Besides a modified electronic structure at dislocations, geometric aspects have to be taken into account. According to the etching tests in H₃PO₄, especially open-core screw dislocations act as damage precursors for ultrashort laser pulses. Even if they do not provide the same density of dispersed gap states as their closed-core counterparts, the activity may additionally be enhanced by their geometric shape. According to Bloembergen, surface imperfections exceeding a critical size of 10 nm can lead to a strong local field enhancement [70]. In literature, diameters of up to 40 nm are reported for open-core screw dislocations, which consequently may further amplify laser damage formation [53]. As argued by Bloembergen, chemical and geometric features can simultaneously contribute to the precursor activity of defects.

4. Conclusion

In this paper, we describe the influence of various parameters on the ablation threshold of unintentionally doped GaN films with laser wavelengths from the IR to the deep UV. A clear impact of the wavelength can be observed, which leads to a steady increase of the ablation threshold for single sub-ps pulses from 0.15 to 0.83 J/cm². Additionally, an increase of the one-pulse ablation threshold with the pulse width is apparent in the range of 0.3 to 10 ps for the wavelengths of 347, 520 and 1040 nm. We attribute this behavior to a wavelength and pulse width dependent generation of seed carriers in the conduction band, based on multiphoton absorption, which is consistent with a simple rate equation model. In case of a wavelength of 260 nm, where one-photon interband absorption is dominant throughout the whole pulse duration, we contrarily found a slight decrease of the ablation threshold with increasing pulse width. This behavior may be caused by phase space filling, due to carrier thermalization times in the low picosecond range.

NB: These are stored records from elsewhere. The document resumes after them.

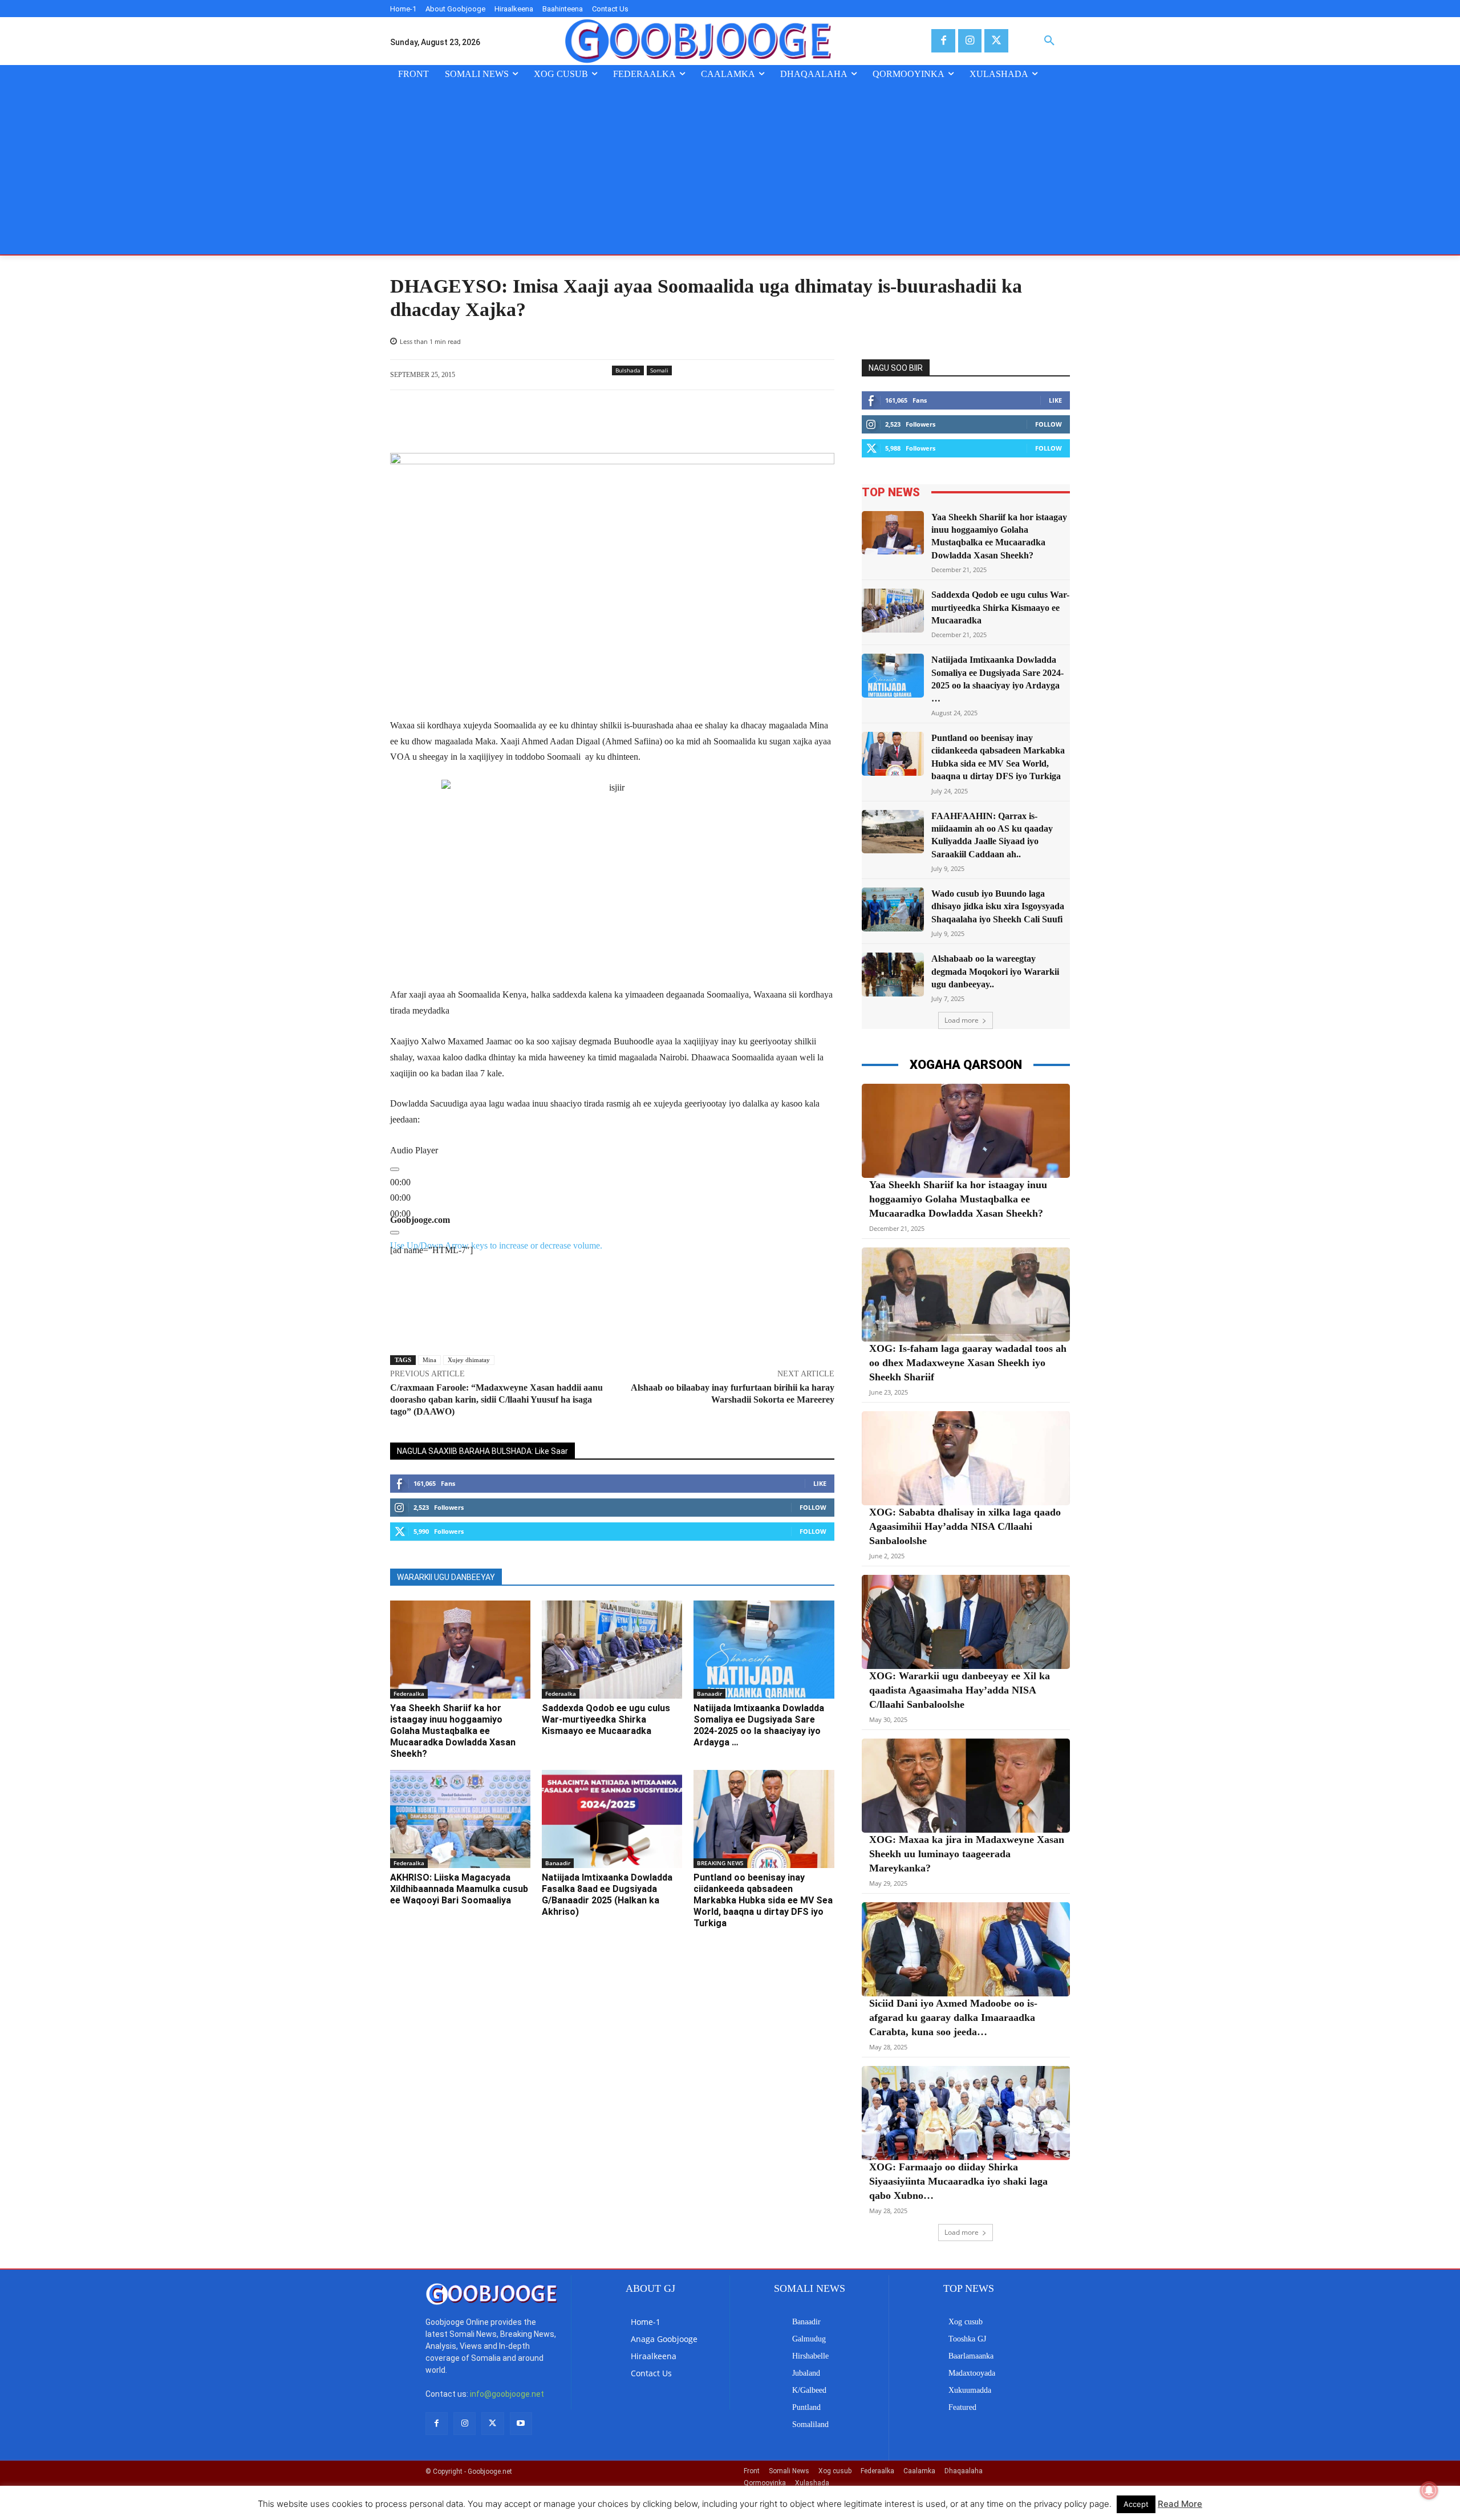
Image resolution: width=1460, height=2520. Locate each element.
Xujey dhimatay (469, 1359)
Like (819, 1483)
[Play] (394, 1169)
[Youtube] (521, 2423)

When testing the multi-pulse ablation threshold, we observe a strong accumulation effect in particular for below-band gap radiation. The reduction of the ablation threshold after multi-pulse treatment is closely linked to the activity of damage precursors. Laser damage in the form of µm-sized pits appears at fluences below the one-pulse ablation threshold. These sites grow in number and size during subsequent pulses and eventually merge to a coherent crater, effectively reducing the multi-pulse ablation threshold. We could demonstrate that those precursors reach densities in the range of 10⁷cm^-2 and are linked to threading dislocations in GaN. A thorough investigation including CL, wet-etching tests in H₃PO₄ and TEM measurements revealed that in particular threading dislocations with a screw component exhibit precursor activity, which is attributed to a distinct distribution of dispersed states in the band gap for this type of dislocation. Further, geometric aspects could play a role for open-core screw dislocations. We conclude from these findings that dislocations do not only act as centers of non-radiative recombination and promote yellow luminescence, but also act as local hot-spots during optical excitation. This phenomenon must be kept in mind when processing GaN-based devices with lasers, since those precursors may give rise to laser damage in the vicinity of laser-defined structures. In particular, this effect may enhance leakage current when using ultrashort pulses for laser lift-off, where a fraction of the laser light reaches the active area on the front side of the wafer [6].